====== Data entries

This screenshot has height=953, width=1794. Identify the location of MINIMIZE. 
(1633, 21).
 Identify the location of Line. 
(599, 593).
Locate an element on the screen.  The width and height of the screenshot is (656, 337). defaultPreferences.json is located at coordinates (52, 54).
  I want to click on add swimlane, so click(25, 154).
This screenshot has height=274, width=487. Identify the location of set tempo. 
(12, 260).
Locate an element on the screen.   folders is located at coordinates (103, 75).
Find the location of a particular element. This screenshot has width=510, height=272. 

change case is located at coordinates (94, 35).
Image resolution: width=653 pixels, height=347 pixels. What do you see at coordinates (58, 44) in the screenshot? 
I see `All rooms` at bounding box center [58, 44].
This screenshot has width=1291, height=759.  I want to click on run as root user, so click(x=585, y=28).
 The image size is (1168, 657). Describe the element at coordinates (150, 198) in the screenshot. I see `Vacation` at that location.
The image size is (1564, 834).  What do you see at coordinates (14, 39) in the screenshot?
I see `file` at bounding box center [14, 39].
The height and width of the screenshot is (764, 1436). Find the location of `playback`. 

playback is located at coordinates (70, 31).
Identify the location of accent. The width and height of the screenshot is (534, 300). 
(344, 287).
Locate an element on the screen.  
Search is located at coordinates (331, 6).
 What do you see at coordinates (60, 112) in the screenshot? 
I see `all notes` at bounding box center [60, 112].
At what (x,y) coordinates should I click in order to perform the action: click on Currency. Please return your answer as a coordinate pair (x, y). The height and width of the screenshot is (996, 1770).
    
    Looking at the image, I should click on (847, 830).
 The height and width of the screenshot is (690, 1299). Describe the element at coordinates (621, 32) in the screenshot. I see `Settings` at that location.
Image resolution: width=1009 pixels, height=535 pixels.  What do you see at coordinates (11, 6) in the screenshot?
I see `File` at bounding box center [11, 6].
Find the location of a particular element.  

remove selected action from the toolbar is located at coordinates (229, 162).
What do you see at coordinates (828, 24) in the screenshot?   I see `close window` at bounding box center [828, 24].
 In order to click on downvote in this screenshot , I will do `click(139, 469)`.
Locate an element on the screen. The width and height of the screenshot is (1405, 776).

============

» **Problem**
Please pull out every line above and reproduce each one word for word.

» **Answer to the exercise**
This screenshot has height=953, width=1794. Identify the location of MINIMIZE. 
(1633, 21).
 Identify the location of Line. 
(599, 593).
Locate an element on the screen.  The width and height of the screenshot is (656, 337). defaultPreferences.json is located at coordinates (52, 54).
  I want to click on add swimlane, so click(25, 154).
This screenshot has height=274, width=487. Identify the location of set tempo. 
(12, 260).
Locate an element on the screen.   folders is located at coordinates (103, 75).
Find the location of a particular element. This screenshot has width=510, height=272. 

change case is located at coordinates (94, 35).
Image resolution: width=653 pixels, height=347 pixels. What do you see at coordinates (58, 44) in the screenshot? 
I see `All rooms` at bounding box center [58, 44].
This screenshot has width=1291, height=759.  I want to click on run as root user, so click(x=585, y=28).
 The image size is (1168, 657). Describe the element at coordinates (150, 198) in the screenshot. I see `Vacation` at that location.
The image size is (1564, 834).  What do you see at coordinates (14, 39) in the screenshot?
I see `file` at bounding box center [14, 39].
The height and width of the screenshot is (764, 1436). Find the location of `playback`. 

playback is located at coordinates (70, 31).
Identify the location of accent. The width and height of the screenshot is (534, 300). 
(344, 287).
Locate an element on the screen.  
Search is located at coordinates (331, 6).
 What do you see at coordinates (60, 112) in the screenshot? 
I see `all notes` at bounding box center [60, 112].
At what (x,y) coordinates should I click in order to perform the action: click on Currency. Please return your answer as a coordinate pair (x, y). The height and width of the screenshot is (996, 1770).
    
    Looking at the image, I should click on (847, 830).
 The height and width of the screenshot is (690, 1299). Describe the element at coordinates (621, 32) in the screenshot. I see `Settings` at that location.
Image resolution: width=1009 pixels, height=535 pixels.  What do you see at coordinates (11, 6) in the screenshot?
I see `File` at bounding box center [11, 6].
Find the location of a particular element.  

remove selected action from the toolbar is located at coordinates (229, 162).
What do you see at coordinates (828, 24) in the screenshot?   I see `close window` at bounding box center [828, 24].
 In order to click on downvote in this screenshot , I will do `click(139, 469)`.
Locate an element on the screen. The width and height of the screenshot is (1405, 776).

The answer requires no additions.